Take the material below and output exactly the run of lines from the one containing "Screen dimensions: 1400x849" down to the one containing "The width and", with both included.

*** Opening Data section ***

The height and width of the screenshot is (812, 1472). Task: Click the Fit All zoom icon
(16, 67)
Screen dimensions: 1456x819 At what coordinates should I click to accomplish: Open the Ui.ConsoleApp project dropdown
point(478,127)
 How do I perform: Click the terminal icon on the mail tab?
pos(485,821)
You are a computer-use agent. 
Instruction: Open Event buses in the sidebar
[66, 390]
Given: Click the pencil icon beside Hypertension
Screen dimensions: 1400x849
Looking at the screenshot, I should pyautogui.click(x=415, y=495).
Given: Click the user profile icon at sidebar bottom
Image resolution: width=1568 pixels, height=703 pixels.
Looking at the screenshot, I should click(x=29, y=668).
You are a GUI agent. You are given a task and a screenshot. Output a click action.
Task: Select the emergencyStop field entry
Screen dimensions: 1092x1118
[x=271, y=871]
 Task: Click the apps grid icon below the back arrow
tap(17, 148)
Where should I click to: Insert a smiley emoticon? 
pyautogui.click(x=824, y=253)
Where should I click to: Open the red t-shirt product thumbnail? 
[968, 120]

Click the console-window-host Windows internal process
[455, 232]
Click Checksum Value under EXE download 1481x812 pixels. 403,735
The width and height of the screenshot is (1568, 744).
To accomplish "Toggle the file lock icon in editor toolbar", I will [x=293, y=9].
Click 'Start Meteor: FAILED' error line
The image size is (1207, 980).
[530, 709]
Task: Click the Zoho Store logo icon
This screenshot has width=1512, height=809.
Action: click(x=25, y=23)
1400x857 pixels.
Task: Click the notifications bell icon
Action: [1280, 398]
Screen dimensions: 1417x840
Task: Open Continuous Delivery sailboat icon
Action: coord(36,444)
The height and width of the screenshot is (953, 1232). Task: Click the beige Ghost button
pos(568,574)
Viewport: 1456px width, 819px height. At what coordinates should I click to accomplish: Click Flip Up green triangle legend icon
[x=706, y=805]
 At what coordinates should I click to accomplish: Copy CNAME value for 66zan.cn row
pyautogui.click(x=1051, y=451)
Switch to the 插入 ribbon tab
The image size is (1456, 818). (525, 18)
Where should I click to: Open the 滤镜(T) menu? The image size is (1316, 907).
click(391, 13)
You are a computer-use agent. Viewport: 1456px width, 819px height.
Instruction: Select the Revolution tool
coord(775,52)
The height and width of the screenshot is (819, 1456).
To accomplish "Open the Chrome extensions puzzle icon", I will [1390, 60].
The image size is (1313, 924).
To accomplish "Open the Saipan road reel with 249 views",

*** Closing Data section ***

Answer box:
Screen dimensions: 1400x849
Looking at the screenshot, I should pyautogui.click(x=415, y=495).
Given: Click the user profile icon at sidebar bottom
Image resolution: width=1568 pixels, height=703 pixels.
Looking at the screenshot, I should click(x=29, y=668).
You are a GUI agent. You are given a task and a screenshot. Output a click action.
Task: Select the emergencyStop field entry
Screen dimensions: 1092x1118
[x=271, y=871]
 Task: Click the apps grid icon below the back arrow
tap(17, 148)
Where should I click to: Insert a smiley emoticon? 
pyautogui.click(x=824, y=253)
Where should I click to: Open the red t-shirt product thumbnail? 
[968, 120]

Click the console-window-host Windows internal process
[455, 232]
Click Checksum Value under EXE download 1481x812 pixels. 403,735
The width and height of the screenshot is (1568, 744).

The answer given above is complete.